Online Merker Logo

Die internationale Kulturplattform

FRANKFURT/ Alte Oper: LONDON SYMPHONY ORCHESTRA /Daniel Harding

Frankfurt: „LONDON SYMPHONY ORCHESTRA“ 04.10.2013

 Große Resonanz erhielt das neue Musikfest „Le Sacre du Printemps“ in der Alten Oper mit über 20.000 Besuchern und den Gastspielen internationaler Orchester (Berichte Online-Merker) innerhalb der letzten 3 Wochen. Bedingt durch die spürbare Nachfrage des Publikums wird in den folgenden Jahren jeweils zum Saisonbeginn dieses neu konzipierte Festival, in dessen Zentrum künftig ein Musikwerk stehen wird und aus verschiedenen Perspektiven beleuchtet werden soll.
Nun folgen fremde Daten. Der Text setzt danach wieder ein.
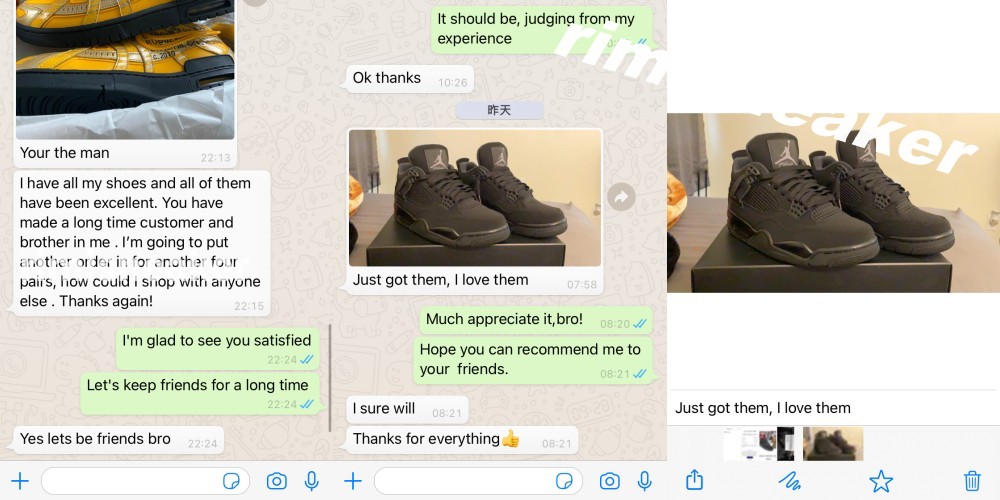Image resolution: width=1000 pixels, height=500 pixels.
Task: Tap the plus attachment icon in middle chat
Action: (353, 481)
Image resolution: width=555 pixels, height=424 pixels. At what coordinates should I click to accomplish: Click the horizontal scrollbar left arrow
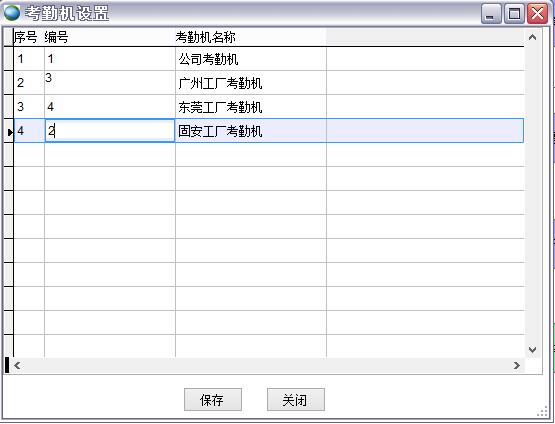pyautogui.click(x=17, y=365)
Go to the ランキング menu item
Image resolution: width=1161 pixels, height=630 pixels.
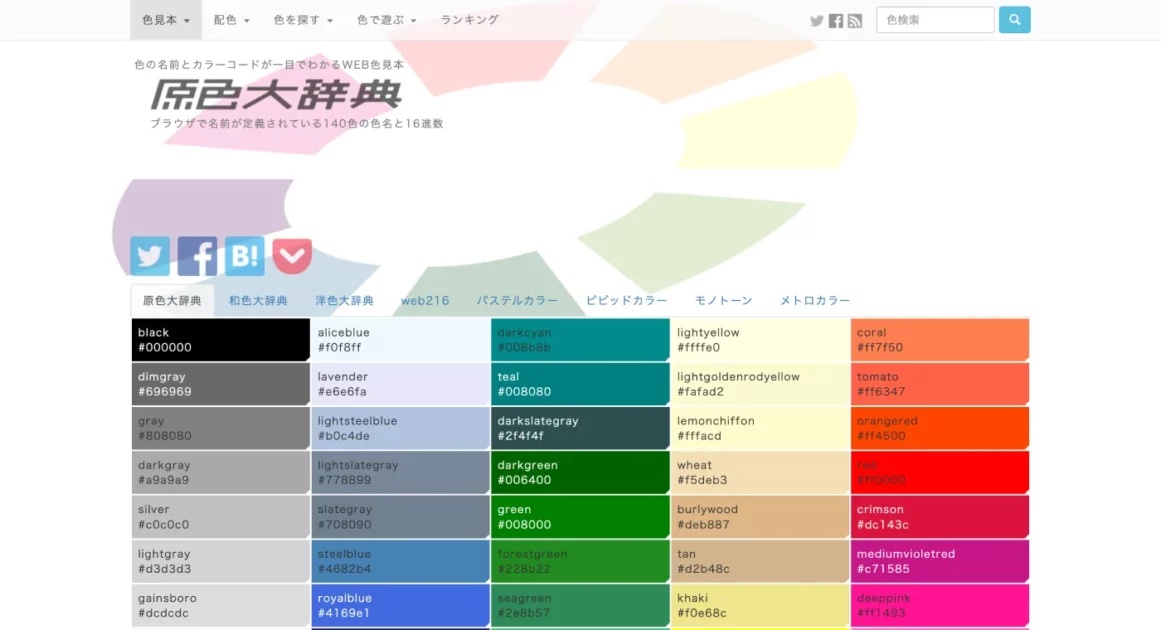tap(469, 20)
Mit einem kräftigen Bläsermisston bereits nach den ersten Takten, eröffnete das London Symphony Orchestra unter der Leitung von Daniel Harding mit der Urfassung „ Johannisnacht auf dem kahlen Berge“ (Modest Mussorgsky) sein Gastspiel in der AOF. Faxende Musiker schienen zu nächst unkonzentriert, fanden jedoch allmählich zu ernsthaftem Musizieren, transparent und präzise erklang sodann in gewohnter Qualität dieses Spitzenorchester der britischen Insel. Unheimlich düster bekunden in Brachialgewalt die Bläsersegmente den ekstasischen Hexensabbat, deren Gekeife, in breiter Dynamik und farbenreich erklang der Zug des Satans sowie dessen Verherrlichung. Tief dunkel malt Harding mit dem Klangapparat Unsagbares in erschreckend aber auch verklärten Tönen, die Scheidewand zwischen Sinn und Wahnsinn dieses elementaren Werkes.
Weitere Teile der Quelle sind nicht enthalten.